**Try it**: Everything from the line that has "You are a GUI" to the last line of the listing must be repeated exactly, and nothing more; omit the pictures.

*** Opening of Working data ***

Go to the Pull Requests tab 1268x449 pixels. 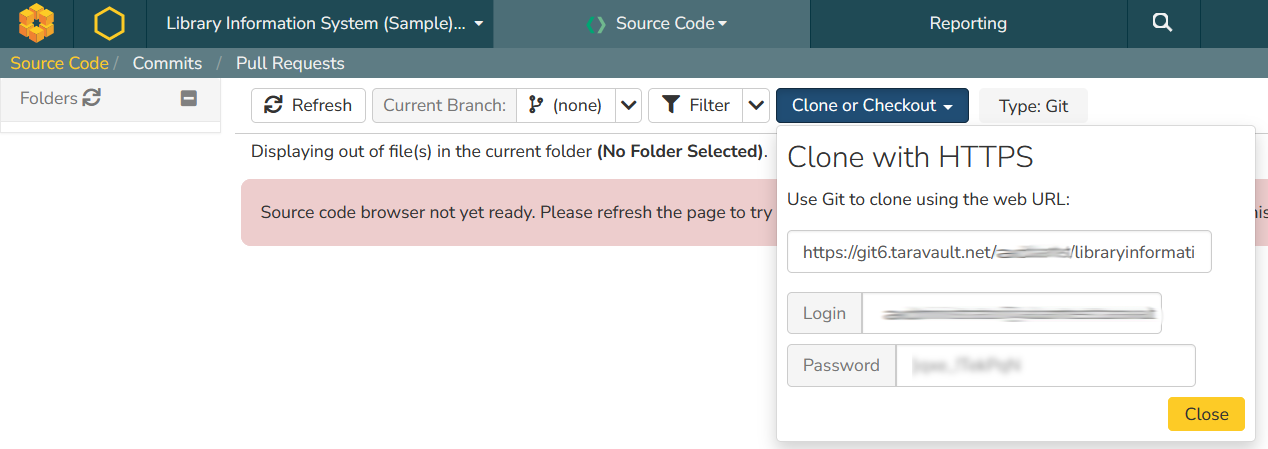(290, 63)
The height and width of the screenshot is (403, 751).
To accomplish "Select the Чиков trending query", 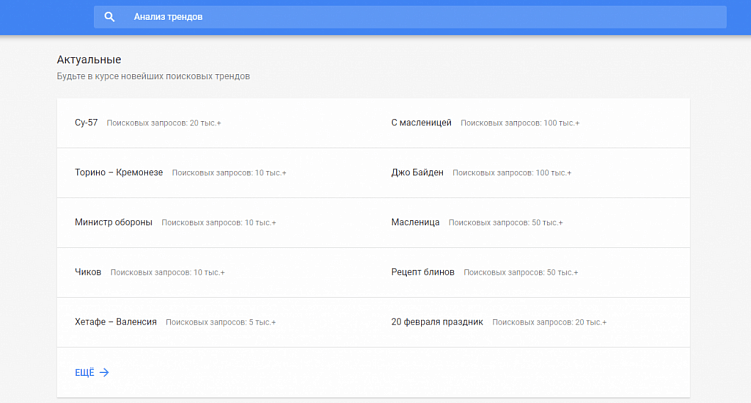I will [x=88, y=272].
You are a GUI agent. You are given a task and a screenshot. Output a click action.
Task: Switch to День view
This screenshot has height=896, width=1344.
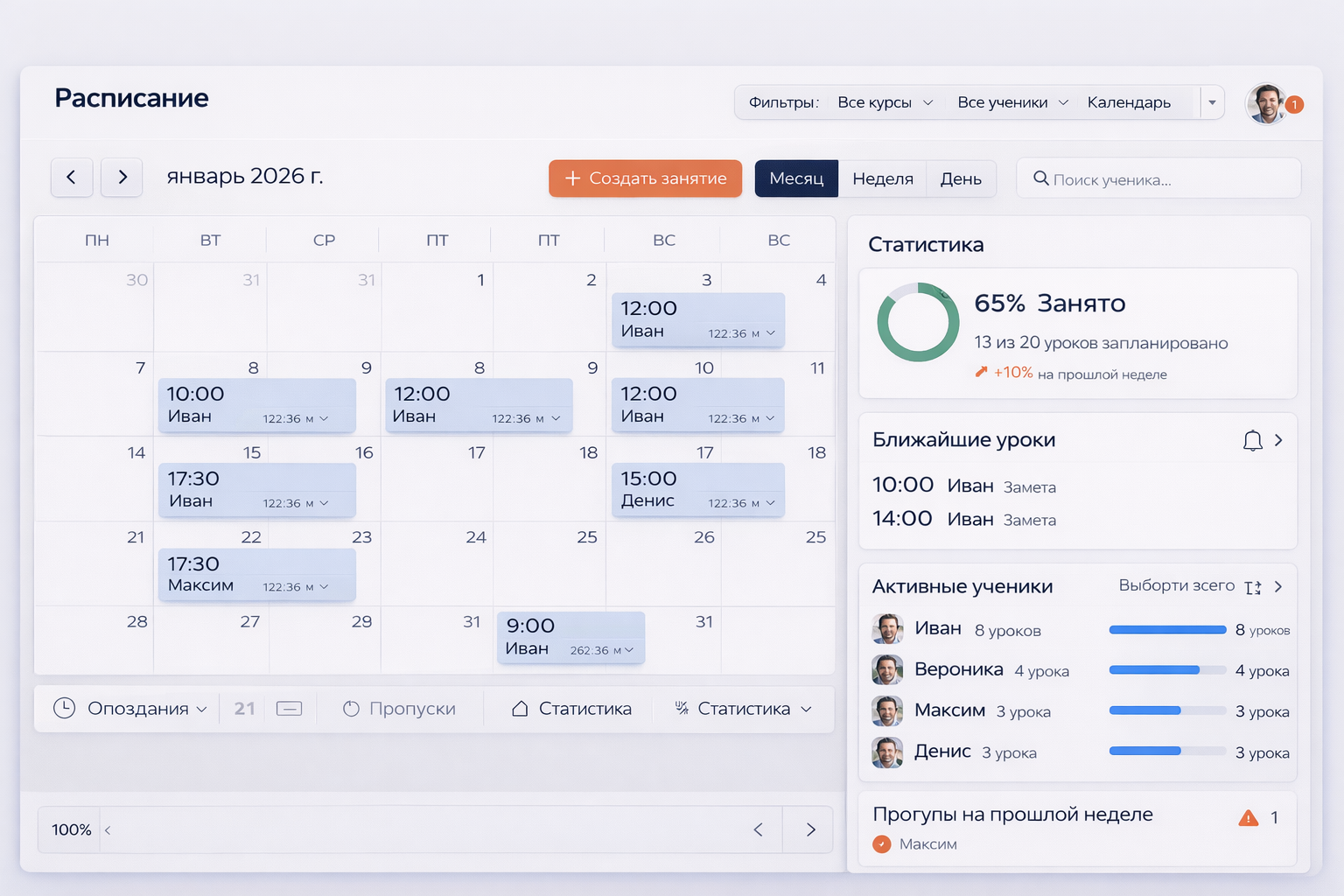961,178
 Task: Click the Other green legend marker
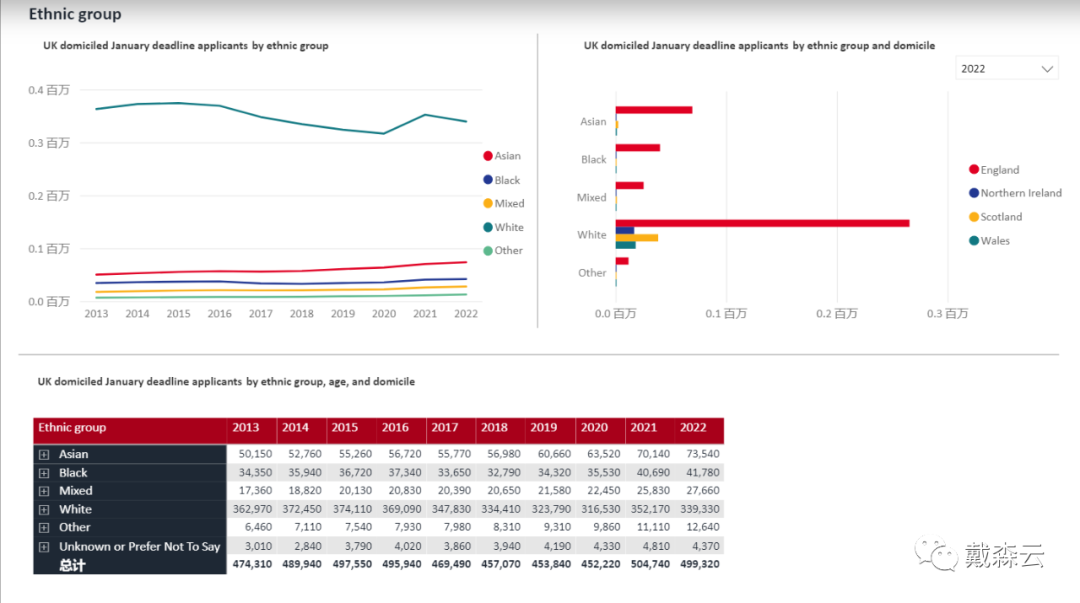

*** Close of Working data ***

**Problem solution**:
You are a GUI agent. You are given a task and a screenshot. Output a click action.
Task: Switch to День view
This screenshot has height=896, width=1344.
961,178
 Task: Click the Other green legend marker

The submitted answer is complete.